The oligonucleotide drug is attached to a central spine and is protected by roughly 30 bristle-like polyethylene glycol chains. The bristles fend off any enzymes, which typically have globular shapes, but thinner genetic material can slip between them to interact with the drug.
“Attaching a single chain of polyethylene glycol to the drug doesn’t really provide the density that’s needed to shield the oligo from its surroundings,” Zhang says. “Our bottlebrush polymer is much more effective.”
The added material also makes the complex too large to be filtered by the kidneys, so it is able to circulate in the bloodstream for longer. An hour after injection, less than one percent of the free drug is left in the blood. When the researchers packaged the drug with the bottlebrush structure, half of it was still circulating at the one-hour mark, says Dali Wang, who is a postdoctoral researcher in Zhang’s lab and the lead author on the recent paper detailing their work.
This increased circulation gives a drug more time to reach the targeted cells and disrupt the intended genes.
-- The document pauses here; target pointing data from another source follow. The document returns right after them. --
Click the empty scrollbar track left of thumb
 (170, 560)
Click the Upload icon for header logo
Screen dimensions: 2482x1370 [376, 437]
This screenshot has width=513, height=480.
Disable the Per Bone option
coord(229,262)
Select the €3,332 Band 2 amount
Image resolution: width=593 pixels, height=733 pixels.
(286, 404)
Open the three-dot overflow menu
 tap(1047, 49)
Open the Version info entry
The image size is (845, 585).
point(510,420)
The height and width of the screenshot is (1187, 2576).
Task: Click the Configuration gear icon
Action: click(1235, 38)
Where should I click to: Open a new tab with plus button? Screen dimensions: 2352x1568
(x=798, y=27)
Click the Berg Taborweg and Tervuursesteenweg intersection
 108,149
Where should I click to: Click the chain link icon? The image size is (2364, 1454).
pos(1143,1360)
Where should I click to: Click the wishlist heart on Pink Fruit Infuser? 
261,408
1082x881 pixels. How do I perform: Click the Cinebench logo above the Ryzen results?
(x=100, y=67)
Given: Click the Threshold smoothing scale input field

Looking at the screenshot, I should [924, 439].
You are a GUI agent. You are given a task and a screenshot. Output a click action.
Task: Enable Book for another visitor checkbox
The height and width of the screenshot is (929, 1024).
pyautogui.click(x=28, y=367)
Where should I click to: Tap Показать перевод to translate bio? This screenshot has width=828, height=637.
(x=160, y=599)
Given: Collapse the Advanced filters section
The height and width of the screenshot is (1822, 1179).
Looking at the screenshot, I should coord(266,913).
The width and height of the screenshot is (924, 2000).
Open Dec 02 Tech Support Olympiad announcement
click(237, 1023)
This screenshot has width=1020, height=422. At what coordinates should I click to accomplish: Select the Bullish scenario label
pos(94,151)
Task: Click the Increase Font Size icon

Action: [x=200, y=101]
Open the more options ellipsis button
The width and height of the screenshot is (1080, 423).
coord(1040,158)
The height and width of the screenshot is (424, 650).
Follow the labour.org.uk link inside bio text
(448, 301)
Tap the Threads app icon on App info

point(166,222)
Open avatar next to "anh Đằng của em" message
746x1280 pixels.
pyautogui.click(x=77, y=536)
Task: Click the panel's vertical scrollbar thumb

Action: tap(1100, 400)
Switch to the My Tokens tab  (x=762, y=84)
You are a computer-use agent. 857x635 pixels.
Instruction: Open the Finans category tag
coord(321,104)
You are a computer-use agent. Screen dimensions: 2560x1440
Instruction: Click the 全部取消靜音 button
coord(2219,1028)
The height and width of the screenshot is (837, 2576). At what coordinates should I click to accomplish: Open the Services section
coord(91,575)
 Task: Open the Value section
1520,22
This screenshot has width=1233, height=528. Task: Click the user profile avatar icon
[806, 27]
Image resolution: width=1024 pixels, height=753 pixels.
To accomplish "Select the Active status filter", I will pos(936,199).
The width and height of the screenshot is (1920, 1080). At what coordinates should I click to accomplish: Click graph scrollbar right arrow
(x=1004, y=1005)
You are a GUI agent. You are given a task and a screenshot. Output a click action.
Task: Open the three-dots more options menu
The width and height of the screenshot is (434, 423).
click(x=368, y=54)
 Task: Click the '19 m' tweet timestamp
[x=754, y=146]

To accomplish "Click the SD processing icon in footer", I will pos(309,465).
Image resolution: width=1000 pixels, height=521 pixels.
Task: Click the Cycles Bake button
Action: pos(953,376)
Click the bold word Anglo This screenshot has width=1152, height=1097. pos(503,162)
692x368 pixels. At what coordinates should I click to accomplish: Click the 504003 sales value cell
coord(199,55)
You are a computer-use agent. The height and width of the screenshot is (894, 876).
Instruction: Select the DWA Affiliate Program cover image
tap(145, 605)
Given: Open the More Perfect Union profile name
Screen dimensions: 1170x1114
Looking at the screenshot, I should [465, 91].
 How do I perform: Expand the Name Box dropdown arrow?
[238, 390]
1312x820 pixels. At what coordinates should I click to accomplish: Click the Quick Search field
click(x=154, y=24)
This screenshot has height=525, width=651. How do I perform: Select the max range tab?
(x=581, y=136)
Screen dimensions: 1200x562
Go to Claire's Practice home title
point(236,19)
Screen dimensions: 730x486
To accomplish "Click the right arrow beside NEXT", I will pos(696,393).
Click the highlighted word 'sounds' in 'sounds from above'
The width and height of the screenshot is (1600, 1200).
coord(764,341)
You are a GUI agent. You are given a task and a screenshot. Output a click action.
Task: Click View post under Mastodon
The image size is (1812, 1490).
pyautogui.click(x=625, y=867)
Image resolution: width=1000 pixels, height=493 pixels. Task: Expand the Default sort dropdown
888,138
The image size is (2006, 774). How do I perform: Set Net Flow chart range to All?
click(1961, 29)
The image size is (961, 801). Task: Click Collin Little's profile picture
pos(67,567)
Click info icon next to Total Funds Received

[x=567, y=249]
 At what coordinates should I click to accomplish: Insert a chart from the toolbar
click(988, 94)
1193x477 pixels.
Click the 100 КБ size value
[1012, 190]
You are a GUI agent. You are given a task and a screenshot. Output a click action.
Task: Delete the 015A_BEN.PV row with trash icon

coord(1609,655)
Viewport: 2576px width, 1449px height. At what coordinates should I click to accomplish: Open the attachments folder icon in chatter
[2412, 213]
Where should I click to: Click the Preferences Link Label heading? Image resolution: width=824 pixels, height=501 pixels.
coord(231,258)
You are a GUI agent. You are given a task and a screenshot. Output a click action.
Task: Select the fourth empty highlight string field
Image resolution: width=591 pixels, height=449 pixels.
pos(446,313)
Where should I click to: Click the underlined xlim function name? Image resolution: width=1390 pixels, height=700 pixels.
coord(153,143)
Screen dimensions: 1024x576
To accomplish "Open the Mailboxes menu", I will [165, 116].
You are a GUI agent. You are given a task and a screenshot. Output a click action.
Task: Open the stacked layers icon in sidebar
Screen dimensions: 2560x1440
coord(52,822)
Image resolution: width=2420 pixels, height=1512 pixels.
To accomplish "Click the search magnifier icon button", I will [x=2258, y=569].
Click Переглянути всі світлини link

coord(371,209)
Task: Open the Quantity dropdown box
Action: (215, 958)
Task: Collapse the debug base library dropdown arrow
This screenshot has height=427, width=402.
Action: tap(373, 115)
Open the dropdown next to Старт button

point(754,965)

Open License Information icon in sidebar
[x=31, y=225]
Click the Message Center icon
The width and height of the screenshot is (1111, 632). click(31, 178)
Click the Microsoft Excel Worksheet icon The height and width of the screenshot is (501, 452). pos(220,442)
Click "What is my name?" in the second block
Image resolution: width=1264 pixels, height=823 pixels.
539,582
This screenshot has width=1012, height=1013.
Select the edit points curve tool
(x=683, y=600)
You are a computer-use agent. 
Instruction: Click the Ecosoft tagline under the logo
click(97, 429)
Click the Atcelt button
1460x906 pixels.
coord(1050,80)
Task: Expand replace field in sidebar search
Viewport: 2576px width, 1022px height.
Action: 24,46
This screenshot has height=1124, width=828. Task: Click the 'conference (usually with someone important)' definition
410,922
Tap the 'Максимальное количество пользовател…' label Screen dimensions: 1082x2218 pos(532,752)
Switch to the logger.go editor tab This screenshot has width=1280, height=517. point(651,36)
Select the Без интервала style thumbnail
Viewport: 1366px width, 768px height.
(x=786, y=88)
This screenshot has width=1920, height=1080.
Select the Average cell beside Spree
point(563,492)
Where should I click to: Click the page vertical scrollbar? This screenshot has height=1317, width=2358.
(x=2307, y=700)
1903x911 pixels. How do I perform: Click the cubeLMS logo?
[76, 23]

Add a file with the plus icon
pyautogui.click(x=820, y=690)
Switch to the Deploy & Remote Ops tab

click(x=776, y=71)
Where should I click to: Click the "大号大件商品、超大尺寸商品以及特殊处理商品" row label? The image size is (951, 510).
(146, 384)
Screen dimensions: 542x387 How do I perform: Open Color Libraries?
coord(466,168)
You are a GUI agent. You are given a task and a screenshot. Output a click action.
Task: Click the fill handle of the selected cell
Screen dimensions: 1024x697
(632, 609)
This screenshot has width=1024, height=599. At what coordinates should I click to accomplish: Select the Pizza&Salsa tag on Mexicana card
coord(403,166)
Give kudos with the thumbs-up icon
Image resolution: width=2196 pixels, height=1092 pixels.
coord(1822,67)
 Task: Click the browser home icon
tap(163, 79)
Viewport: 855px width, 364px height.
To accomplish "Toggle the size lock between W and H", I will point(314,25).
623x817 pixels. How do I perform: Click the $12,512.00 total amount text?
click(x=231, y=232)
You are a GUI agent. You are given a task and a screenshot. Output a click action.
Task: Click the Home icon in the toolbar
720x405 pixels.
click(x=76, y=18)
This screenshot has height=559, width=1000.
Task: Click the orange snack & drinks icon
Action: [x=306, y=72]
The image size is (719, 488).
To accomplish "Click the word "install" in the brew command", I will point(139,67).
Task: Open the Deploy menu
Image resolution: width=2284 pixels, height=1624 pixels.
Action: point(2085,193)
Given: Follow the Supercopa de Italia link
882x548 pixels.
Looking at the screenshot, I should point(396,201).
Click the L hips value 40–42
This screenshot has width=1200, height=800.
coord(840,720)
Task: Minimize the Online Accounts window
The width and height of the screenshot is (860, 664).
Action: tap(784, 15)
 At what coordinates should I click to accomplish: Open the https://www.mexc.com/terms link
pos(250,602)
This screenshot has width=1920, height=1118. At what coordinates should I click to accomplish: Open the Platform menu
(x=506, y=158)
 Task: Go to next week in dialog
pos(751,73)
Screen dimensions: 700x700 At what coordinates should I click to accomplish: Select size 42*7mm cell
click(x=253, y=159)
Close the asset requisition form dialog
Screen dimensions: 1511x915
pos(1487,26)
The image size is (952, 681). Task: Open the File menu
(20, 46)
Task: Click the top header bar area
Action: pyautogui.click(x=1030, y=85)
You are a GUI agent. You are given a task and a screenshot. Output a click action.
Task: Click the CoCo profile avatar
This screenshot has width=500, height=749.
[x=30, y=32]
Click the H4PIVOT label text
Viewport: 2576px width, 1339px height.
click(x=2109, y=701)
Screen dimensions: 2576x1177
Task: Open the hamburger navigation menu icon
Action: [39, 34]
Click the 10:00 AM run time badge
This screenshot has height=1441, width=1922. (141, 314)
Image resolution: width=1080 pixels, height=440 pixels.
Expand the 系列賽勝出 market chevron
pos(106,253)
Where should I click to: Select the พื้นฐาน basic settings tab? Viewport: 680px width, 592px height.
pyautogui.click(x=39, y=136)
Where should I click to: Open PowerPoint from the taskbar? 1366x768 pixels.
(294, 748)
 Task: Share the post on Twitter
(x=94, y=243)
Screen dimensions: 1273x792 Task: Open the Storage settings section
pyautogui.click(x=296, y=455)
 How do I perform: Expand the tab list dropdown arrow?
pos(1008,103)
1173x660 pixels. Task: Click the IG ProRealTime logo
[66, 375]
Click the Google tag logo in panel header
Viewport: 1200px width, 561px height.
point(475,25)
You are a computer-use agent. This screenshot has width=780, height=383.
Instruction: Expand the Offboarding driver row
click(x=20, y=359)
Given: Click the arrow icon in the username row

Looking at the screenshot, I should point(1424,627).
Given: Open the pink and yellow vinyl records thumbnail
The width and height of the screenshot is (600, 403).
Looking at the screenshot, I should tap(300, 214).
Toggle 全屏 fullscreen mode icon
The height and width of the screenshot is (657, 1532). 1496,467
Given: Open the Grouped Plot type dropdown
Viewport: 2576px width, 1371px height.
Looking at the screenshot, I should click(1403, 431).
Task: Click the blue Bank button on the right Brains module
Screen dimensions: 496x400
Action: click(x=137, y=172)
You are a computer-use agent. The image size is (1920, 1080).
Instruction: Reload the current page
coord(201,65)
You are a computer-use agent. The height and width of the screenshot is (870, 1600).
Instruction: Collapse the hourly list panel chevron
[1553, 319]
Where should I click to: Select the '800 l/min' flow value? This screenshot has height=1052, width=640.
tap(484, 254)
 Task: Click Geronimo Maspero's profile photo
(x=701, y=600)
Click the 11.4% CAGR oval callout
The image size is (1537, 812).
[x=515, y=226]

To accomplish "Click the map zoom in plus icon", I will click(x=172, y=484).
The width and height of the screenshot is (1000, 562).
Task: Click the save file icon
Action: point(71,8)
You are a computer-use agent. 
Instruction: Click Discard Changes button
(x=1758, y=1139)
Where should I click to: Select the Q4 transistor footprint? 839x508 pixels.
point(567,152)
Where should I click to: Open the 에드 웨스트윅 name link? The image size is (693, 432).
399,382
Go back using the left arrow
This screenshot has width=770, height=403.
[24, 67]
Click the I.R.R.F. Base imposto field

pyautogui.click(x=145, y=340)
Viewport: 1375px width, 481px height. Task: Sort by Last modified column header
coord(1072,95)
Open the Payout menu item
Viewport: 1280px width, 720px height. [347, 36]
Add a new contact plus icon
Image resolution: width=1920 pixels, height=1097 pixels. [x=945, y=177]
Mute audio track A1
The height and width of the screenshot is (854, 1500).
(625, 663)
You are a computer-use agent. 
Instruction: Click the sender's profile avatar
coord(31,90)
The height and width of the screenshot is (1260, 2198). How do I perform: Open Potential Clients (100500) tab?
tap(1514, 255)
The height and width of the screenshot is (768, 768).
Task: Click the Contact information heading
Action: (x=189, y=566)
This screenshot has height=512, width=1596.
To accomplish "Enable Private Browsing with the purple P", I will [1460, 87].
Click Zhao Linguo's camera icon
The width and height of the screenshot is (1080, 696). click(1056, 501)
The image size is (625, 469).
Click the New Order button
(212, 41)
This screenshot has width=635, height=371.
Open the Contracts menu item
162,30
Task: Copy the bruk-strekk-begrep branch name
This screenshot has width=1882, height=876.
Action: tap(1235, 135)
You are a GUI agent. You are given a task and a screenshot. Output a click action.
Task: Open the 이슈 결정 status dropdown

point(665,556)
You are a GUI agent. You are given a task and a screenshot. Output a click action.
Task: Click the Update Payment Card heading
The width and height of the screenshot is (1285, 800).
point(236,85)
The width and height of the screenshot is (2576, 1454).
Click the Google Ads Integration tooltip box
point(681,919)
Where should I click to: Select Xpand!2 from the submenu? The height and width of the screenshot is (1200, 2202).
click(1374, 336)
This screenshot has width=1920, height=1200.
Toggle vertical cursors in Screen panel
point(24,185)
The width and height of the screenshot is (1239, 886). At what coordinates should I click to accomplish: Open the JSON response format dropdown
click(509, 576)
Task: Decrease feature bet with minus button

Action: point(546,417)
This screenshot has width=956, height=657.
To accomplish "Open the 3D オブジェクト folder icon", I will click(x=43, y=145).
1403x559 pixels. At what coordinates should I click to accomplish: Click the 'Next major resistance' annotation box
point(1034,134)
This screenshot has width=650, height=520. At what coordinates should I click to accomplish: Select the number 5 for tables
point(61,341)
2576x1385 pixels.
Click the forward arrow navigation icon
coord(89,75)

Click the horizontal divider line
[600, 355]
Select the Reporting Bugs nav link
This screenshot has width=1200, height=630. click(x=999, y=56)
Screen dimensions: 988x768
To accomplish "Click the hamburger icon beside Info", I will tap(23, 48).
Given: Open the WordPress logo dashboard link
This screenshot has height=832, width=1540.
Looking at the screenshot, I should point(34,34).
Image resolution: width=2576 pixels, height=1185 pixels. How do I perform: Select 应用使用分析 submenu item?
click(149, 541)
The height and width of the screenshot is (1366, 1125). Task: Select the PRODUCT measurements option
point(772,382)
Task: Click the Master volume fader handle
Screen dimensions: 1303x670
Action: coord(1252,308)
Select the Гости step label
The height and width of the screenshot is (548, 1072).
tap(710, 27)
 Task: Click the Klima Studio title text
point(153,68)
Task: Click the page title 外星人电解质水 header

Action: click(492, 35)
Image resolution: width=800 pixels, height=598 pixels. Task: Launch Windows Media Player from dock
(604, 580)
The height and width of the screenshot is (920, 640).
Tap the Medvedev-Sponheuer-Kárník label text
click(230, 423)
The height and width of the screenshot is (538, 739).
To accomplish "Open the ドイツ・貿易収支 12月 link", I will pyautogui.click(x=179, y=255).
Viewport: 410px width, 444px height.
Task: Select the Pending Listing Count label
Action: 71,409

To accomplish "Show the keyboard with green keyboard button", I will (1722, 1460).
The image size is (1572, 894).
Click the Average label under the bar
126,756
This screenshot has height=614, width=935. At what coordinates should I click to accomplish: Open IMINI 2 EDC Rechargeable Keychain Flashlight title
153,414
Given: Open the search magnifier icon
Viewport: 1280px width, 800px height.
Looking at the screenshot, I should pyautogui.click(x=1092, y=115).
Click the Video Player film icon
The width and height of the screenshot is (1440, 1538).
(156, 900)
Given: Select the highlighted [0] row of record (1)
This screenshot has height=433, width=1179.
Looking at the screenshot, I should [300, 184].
Many potential treatments have failed to make it out of the lab because a drug couldn’t stay in the body long enough to be viable. The bottlebrush structure could give these treatments a second chance.
The researchers tested their delivery system with a drug intended to combat cancerous tumors in mice. They found that significantly more of the drug made it to the tumor, instead of winding up in the liver and kidneys.
“It was very exciting to see,” Wang says. “It really inhibited the growth rate of the tumor.”
Increasing the amount of time the drug circulates in the blood has an additional benefit: Patients need less of the drug to get the same effect.
“With this complex, you can potentially reduce the dose of the drug by a factor of 20 or more,” says Zhang, referring to another, ongoing study that used mice. Treatments could be more effective and more affordable for patients.
But there is still work to be done. The researchers are working on ways to ensure that more of the drug reaches the tumor and to improve the therapeutic outcome for patients. And while so far they have focused on cancer, they intend for their work to have a much wider scope.